Los Angeles-based Annie Lapin’s paintings reside in a world of multiplicities; digital histories and analog mark making come together to form trompe l’oeil spaces. Seemingly representational and highly rendered imagery such as forests or figures merge jarringly with the abstract. Pulling from an array of art historical and cultural references, Lapin uses a chimeric vocabulary to investigate how the image of a painting comes to be; a process that occurs simultaneously through memory, and through the experience of seeing. The result is a destabilizing and nonhierarchical viewing space, experienced through the artist’s interest in perception and cognition with painting material.

Los Angeles-based Mark McKnight’s black and white photographs depict the human figure and the landscape with congruence. Often rendering the bodies of queer friends and lovers, McKnight carefully depicts the effects of entropy on the human form and pairs it with similar scars found on architecture, urban spaces, and the landscape. Situated between documentary and the surreal, McKnight’s photographs imply an erotic, yet brutal, psychological space informed by his personal relationships.

Brooklyn-based Naudline Pierre creates paintings that serve as portals into a mysterious world. Pierre’s works are informed by religious narratives from her upbringing, spiritual references, and personal mythology. The central subject of her paintings serves as an alter-ego; as the artist has stated about her work, she is “acknowledging the incredible history contained within my body and transferring it to a visual language co-opted from the dominant Western art historical canon.” Caught between the beautiful and haunting, the paintings depict intimate, otherworldly scenes in which characters find themselves in moments of embrace as they explore the complexities of their existence.

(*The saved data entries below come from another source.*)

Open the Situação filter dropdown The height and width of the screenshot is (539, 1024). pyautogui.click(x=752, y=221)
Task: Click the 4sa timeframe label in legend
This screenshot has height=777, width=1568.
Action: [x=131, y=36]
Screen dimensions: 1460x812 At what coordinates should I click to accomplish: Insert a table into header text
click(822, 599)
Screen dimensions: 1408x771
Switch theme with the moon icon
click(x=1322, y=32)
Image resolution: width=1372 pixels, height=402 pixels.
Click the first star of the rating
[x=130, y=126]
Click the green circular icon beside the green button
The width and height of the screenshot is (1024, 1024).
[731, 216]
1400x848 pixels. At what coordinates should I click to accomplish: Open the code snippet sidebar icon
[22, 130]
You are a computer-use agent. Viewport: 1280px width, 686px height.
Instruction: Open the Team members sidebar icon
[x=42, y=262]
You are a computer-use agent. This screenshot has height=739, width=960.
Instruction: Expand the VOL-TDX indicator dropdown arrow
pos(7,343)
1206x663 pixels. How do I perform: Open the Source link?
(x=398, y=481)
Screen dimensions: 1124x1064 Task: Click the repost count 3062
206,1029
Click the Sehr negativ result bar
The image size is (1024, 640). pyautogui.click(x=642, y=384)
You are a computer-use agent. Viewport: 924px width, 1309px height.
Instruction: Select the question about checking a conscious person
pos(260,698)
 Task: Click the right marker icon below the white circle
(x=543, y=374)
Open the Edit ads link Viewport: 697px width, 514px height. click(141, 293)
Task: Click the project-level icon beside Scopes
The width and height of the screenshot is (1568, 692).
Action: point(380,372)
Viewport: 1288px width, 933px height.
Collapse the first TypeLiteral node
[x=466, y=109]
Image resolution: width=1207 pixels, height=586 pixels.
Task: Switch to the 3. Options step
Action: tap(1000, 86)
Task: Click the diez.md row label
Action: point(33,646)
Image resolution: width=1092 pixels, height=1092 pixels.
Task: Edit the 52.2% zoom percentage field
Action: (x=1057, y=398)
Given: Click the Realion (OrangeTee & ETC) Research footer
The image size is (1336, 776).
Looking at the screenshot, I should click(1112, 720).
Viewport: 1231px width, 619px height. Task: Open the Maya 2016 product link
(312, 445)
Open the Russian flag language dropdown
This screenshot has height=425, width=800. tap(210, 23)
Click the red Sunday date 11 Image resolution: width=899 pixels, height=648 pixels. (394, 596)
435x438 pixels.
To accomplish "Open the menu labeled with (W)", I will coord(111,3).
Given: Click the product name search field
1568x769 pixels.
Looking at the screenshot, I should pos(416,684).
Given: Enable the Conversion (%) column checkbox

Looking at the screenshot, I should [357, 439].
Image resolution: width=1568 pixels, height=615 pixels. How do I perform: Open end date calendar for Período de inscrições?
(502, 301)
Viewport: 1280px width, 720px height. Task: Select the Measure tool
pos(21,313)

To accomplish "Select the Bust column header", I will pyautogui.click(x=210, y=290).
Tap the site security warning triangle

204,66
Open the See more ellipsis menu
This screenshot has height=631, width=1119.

Los Angeles-based artist Fay Ray explores female identity, cultural impulses, and fetishized objects through high-contrast monochrome photomontages and metallic sculpture. Influenced by religious artifacts and icons, the artist compiles visually embellished, yet mystifyingly quiet, suspended sculptures. Ritualized forms that resemble wind chimes, dream catchers, and charm bracelets are transformed through marble, chain, and industrial materials. Conflating objectification and empowerment, Ray’s sculptures borrow from the symbolism and composition of traditional relics, adornments, and the occult.

Drawing at once from design, literature and autobiography, Brooklyn-based Michael Stamm probes the need for genuine human relationships in a world that is somehow both increasingly interconnected and deeply alienated. Exploring themes of identity, physical and spiritual wellness, self-actualization and self-doubt, Stamm’s practice playfully oscillates between distanced, abstract contemplation and erratic, self-conscious confession.

Looking specifically to the shapely vessels of Classical Greece, Los Angeles-based Cammie Staros’ hand-built objects marry ancient ceramic techniques with modern industrial materials. Pulling from Greco-Roman imagery of eroticism, violence, and victory, the artist combines these artifacts with her investigation of origin stories in Western Art History. The result is a consideration of the representation of desire, gender codes, and institutional tropes of display – all embedded in the materials and images of antiquity.

Drawing on rich art historical traditions from Egyptian relief sculptures to Modernist painting, Brooklyn-based Summer Wheat creates highly textured paintings that destabilize material boundaries and elevate the quotidian. Borrowing from the logic of medieval tapestries hung as symbols of authority, Wheat allows acrylic paint to ooze through fine wire mesh, causing figures to emerge upon lush, fiber-like surfaces that coalesce into heroic history paintings. Wheat dignifies her subjects and decidedly refutes the gender specific representations found in various cultures by swapping women into the traditional roles of men. Her figurative scenes aggrandize the invisible work of women by focusing on both their experience and their craft.